Some critics of the government have also accused it of commercializing the practice to serve their vested interests. “[Promotion of yoga] could stabilize the urban middle class support for the saffron brigade. Followers of yoga gurus tend to be mesmerised by them and are often influential and wealthy… In return for the BJP government’s endorsement, the yoga gurus can hope to open up new markets, or expand existing ones [laughing] all their way to the bank,” journalist Ajaz Ashraf alleges in an article in Scroll.in.
Related on The Swaddle:
Amid India’s Mental Health Crisis, Godmen Conflate Depression With Lack of Spirituality
Over time, corporates and godmen have, indeed, commodified and packaged yoga to a Western audience — with the global yoga market soaring to a value of USD 105.9 billion in 2022, according to market research. Meanwhile, its promotion continues: the country’s Prime Minister is presently in the U.S., practicing yogaposes at a mass gathering. Sheena Sood, a Philadelphia-based sociologist, writer, educator, and yoga teacher, has dubbed this “Om-washing,” faulting the Prime Minister for “using it to mask an agenda of ethno-nationalist state violence.”

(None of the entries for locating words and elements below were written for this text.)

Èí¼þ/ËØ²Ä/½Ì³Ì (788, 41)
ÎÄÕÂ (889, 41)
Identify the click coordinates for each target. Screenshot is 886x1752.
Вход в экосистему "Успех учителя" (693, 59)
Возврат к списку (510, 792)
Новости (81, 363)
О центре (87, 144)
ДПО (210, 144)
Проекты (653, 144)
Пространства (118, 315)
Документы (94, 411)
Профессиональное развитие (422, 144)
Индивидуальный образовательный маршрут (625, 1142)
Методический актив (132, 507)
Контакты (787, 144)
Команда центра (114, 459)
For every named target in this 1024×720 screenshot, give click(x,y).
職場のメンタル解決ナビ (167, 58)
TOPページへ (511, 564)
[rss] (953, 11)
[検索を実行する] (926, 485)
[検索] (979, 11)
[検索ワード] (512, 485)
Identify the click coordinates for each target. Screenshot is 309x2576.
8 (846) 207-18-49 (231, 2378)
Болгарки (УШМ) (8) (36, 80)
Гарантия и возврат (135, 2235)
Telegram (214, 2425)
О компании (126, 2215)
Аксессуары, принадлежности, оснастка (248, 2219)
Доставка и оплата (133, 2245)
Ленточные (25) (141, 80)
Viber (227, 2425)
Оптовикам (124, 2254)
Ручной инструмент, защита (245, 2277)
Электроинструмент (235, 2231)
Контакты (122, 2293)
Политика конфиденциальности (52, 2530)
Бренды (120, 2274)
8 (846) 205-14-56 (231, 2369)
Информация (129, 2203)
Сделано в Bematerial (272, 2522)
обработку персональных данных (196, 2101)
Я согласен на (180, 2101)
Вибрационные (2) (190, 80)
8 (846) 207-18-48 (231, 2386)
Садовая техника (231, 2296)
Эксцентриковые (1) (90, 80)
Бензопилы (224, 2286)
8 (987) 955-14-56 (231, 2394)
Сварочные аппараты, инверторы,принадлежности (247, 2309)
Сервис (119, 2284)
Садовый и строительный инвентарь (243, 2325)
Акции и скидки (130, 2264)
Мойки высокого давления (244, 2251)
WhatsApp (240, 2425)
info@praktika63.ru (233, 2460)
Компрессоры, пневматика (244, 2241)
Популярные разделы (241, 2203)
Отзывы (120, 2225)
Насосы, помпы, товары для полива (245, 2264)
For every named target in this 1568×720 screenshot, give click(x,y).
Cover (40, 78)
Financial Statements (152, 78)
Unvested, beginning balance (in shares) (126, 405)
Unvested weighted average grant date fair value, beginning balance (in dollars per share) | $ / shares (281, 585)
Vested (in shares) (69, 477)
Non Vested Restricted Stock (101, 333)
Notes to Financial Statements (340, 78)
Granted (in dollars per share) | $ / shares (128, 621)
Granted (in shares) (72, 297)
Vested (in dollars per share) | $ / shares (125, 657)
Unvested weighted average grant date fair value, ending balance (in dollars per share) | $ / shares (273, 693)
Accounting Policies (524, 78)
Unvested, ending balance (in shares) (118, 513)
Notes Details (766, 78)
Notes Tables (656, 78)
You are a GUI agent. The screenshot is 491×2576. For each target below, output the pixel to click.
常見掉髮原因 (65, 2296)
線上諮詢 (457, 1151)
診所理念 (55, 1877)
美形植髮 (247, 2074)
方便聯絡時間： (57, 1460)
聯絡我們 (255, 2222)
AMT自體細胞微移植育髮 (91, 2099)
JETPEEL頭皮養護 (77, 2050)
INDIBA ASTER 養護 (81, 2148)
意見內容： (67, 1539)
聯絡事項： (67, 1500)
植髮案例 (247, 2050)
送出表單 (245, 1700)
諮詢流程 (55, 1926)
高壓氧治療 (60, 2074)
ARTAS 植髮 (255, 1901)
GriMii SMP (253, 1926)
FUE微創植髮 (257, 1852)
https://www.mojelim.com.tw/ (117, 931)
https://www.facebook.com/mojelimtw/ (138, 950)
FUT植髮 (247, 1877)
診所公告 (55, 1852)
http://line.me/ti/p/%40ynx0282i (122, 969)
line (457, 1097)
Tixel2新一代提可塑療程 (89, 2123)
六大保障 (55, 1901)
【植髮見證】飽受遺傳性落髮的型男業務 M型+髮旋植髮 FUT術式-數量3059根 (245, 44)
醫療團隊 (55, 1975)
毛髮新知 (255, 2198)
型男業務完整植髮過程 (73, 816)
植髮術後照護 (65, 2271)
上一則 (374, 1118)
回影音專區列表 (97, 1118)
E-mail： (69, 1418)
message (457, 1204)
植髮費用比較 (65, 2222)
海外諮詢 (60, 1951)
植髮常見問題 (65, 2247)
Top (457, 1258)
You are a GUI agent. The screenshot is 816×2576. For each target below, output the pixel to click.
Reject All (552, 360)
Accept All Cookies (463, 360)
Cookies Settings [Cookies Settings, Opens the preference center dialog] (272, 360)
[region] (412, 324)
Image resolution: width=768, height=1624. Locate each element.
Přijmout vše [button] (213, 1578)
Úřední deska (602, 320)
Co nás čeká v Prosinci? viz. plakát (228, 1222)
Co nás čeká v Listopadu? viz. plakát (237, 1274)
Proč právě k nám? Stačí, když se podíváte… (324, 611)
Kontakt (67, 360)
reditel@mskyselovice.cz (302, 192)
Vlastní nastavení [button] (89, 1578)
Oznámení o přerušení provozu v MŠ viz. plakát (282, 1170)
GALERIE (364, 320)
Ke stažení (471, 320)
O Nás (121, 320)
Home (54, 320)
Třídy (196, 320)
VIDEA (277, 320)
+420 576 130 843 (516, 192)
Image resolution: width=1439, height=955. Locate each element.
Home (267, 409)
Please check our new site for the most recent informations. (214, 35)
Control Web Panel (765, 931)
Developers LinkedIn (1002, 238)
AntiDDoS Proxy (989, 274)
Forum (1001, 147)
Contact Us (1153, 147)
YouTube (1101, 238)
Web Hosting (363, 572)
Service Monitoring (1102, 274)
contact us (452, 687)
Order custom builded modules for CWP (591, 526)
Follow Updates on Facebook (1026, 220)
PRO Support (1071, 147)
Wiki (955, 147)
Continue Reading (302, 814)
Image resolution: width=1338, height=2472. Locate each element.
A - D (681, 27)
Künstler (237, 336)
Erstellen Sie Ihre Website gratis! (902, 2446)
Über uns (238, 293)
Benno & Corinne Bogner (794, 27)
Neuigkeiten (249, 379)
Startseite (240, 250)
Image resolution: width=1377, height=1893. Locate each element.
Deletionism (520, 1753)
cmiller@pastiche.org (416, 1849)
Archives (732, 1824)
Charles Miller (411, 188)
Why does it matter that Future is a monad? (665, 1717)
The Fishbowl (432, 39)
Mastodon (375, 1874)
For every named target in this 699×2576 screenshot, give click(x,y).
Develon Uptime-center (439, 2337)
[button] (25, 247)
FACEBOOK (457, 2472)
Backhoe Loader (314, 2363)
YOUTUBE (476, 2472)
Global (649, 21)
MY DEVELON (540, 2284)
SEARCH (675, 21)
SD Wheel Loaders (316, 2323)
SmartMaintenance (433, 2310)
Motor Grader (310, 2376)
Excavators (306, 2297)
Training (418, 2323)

To preserve yoga’s integrity and avoid its appropriation for narrow agendas, it becomes pertinent to encourage engaging in open conversations that address the complexities surrounding its strategic association with Hindu nationalism. It’s only through critical engagement that individuals can better discern the practice of yoga from its political implications. However, by making yoga compulsory for students — even as the Supreme Court has observed on two separate instances that no one should be forced to practice it — we’re not fostering discourse, but stymying it, perhaps.
What also gets lost in the ceaseless promotion of yoga as a cure-all is the fact that people with certain health conditions should probably avoid certain poses to avoid endangering themselves physically.
“Whether or not it is morally reprehensible to commercialize yoga, or deploy [it] as a marketing strategy, is open to debate. But what is not is the subtle coercion built into observing the International Day of Yoga,” Ashraf had noted. “Indeed, June 21, 2015 will be remembered not only as the first International Day of Yoga, but also as the day on which coercive cultural nationalism was hitched to global market.”